### What the task asks
Without pictures, return the lines from the one containing "291x197 pixels. At" through the last line of the data below, exactly.

* * *

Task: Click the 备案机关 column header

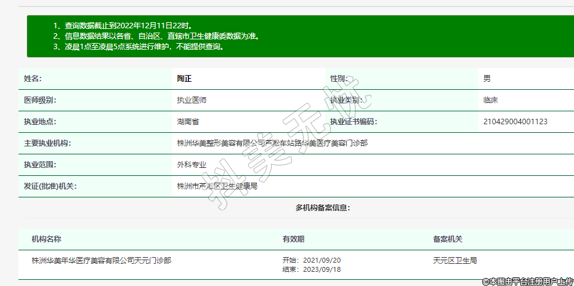Action: (447, 239)
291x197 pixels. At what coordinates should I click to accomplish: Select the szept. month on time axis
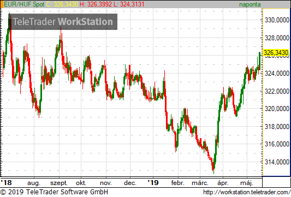tap(59, 183)
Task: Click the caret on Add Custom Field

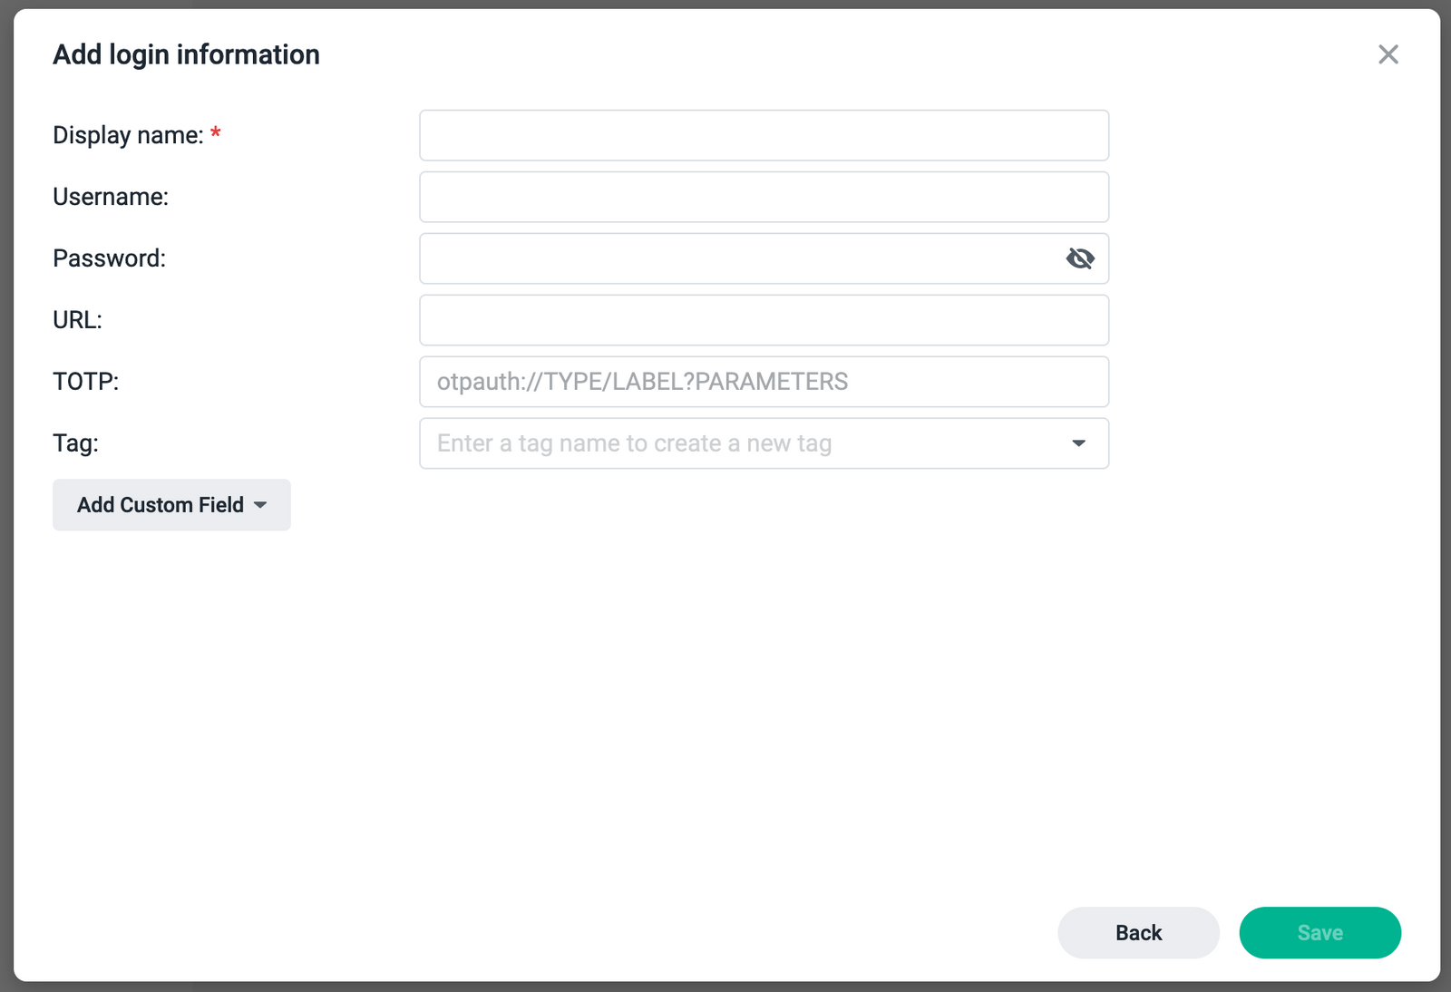Action: coord(260,505)
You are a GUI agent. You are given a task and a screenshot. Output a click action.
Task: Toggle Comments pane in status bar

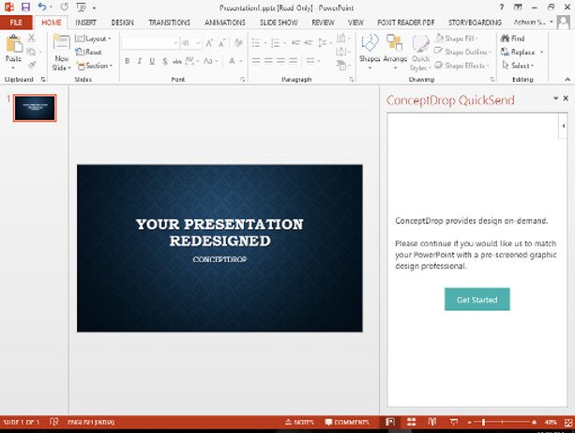coord(346,423)
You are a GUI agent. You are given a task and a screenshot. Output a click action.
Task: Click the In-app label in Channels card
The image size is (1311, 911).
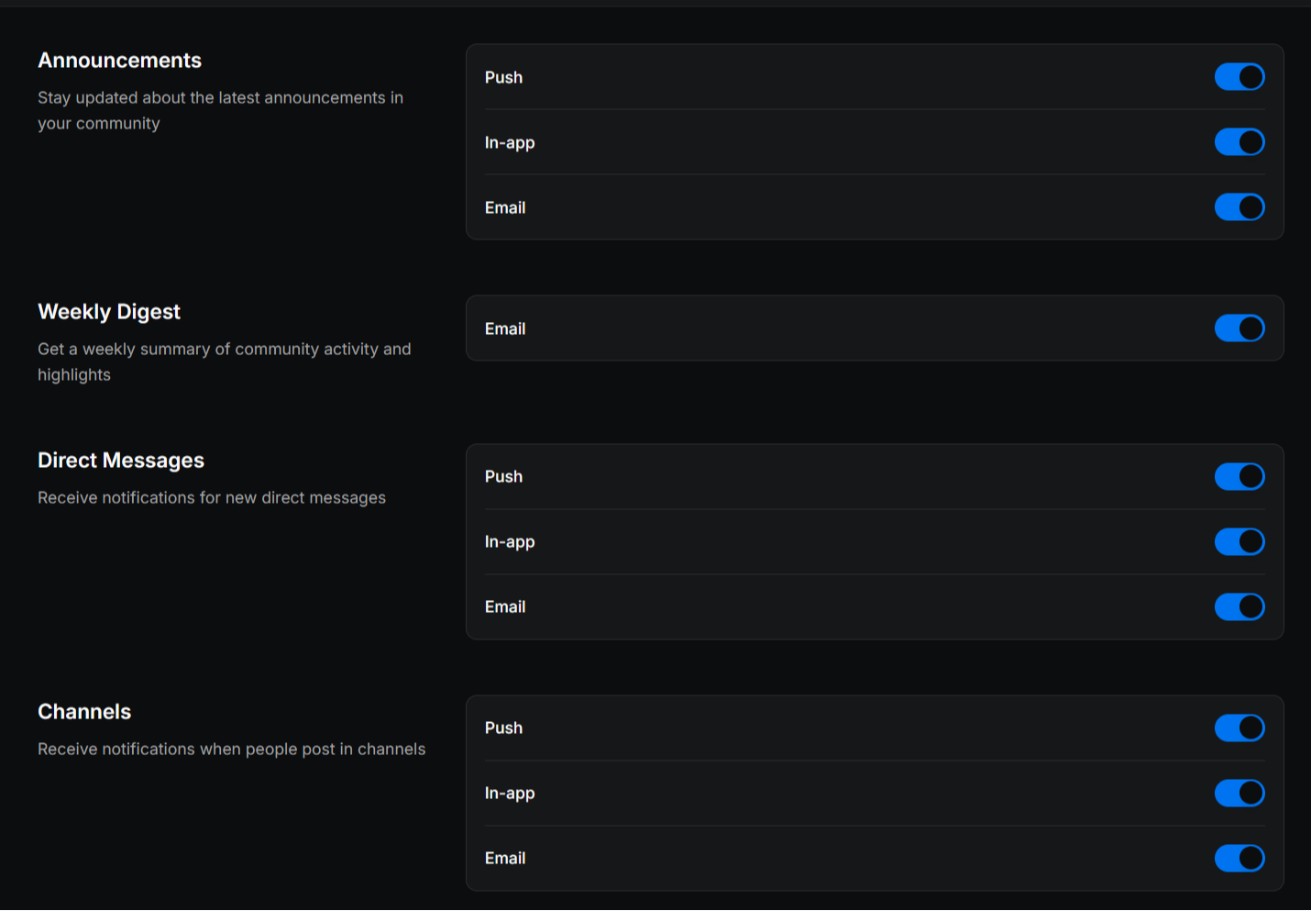pos(510,794)
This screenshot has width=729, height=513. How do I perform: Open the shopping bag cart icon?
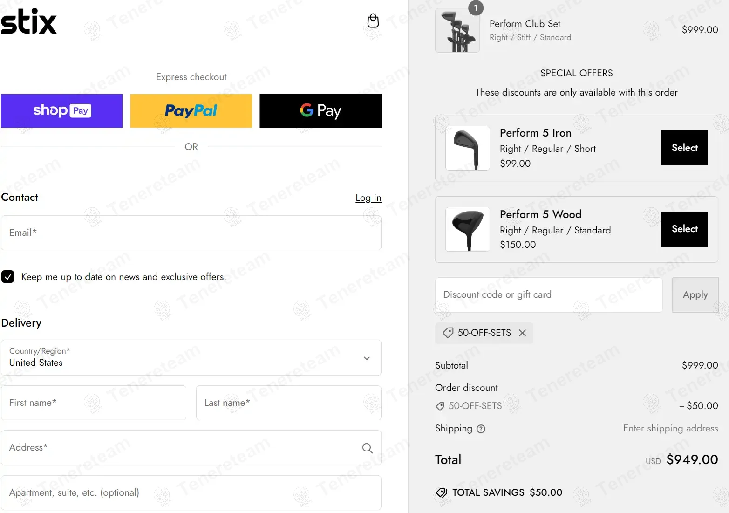click(x=373, y=21)
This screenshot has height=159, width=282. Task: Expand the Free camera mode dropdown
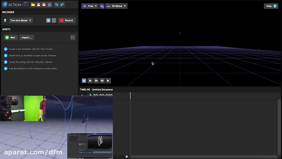pyautogui.click(x=90, y=6)
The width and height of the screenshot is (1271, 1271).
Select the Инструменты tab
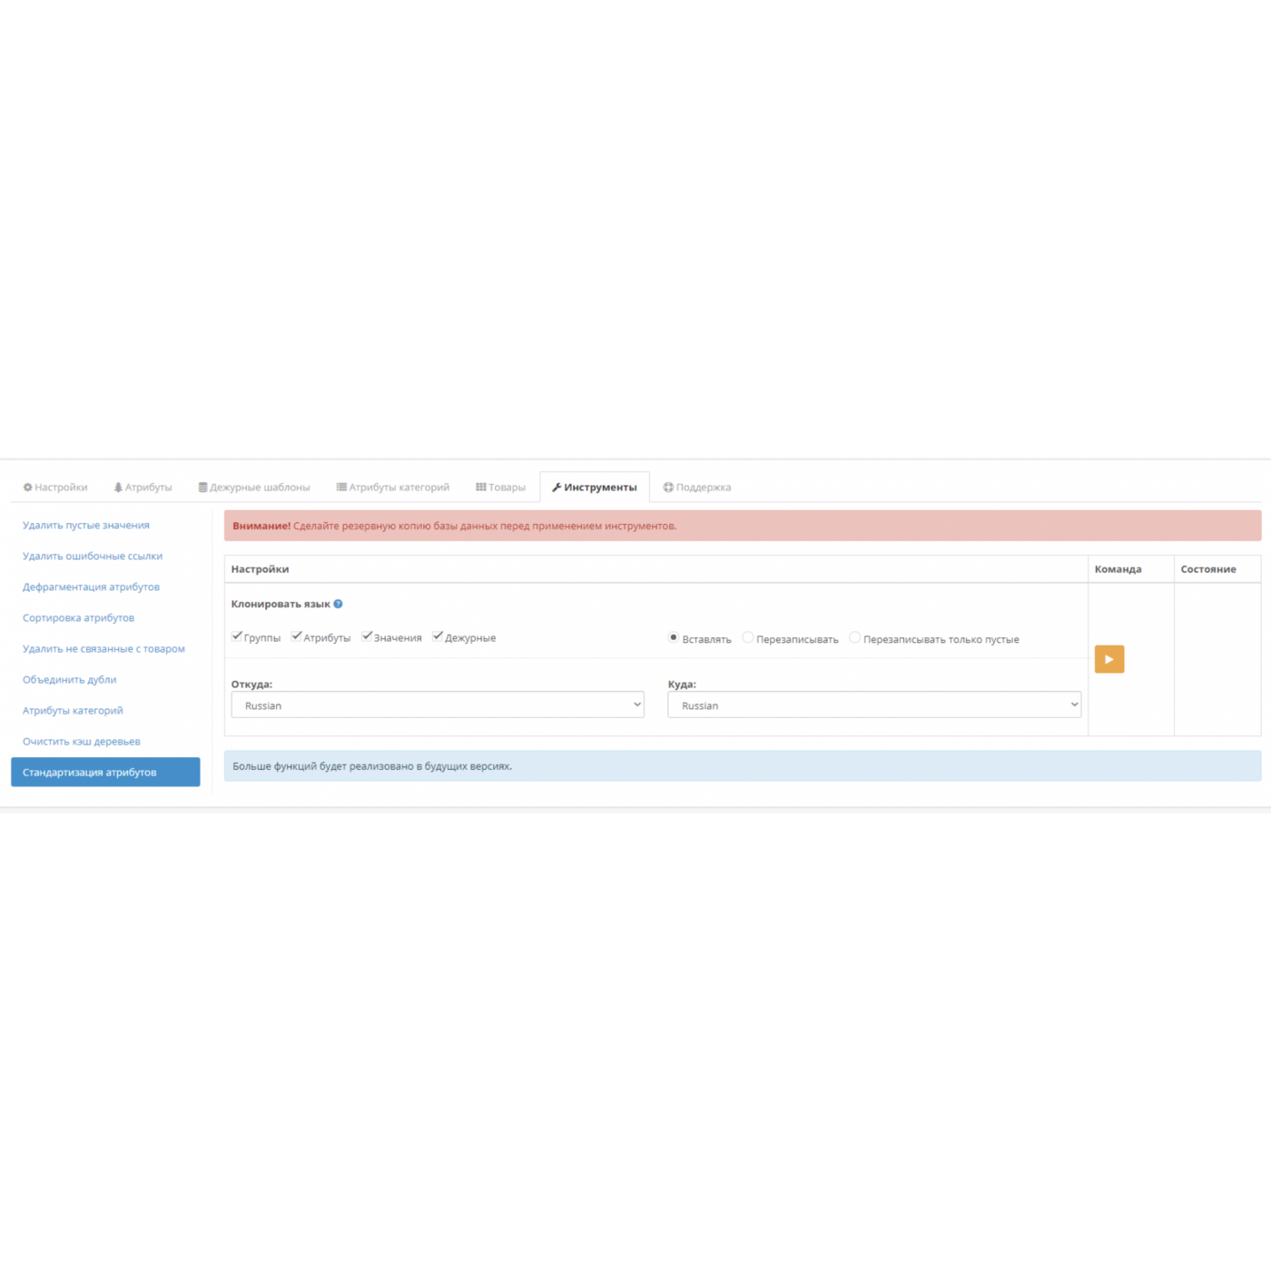tap(595, 488)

* * *

### Result of the task
291x197 pixels. At what coordinates should I click to accomplish: Select the szept. month on time axis
tap(59, 183)
Task: Click the caret on Add Custom Field

Action: coord(260,505)
You are a GUI agent. You are given a task and a screenshot. Output a click action.
Task: Toggle Comments pane in status bar

coord(346,423)
You are a GUI agent. You are given a task and a screenshot. Output a click action.
Task: Click the In-app label in Channels card
The image size is (1311, 911).
pos(510,794)
This screenshot has width=729, height=513. How do I perform: Open the shopping bag cart icon?
click(x=373, y=21)
This screenshot has height=159, width=282. Task: Expand the Free camera mode dropdown
pyautogui.click(x=90, y=6)
The width and height of the screenshot is (1271, 1271).
Select the Инструменты tab
tap(595, 488)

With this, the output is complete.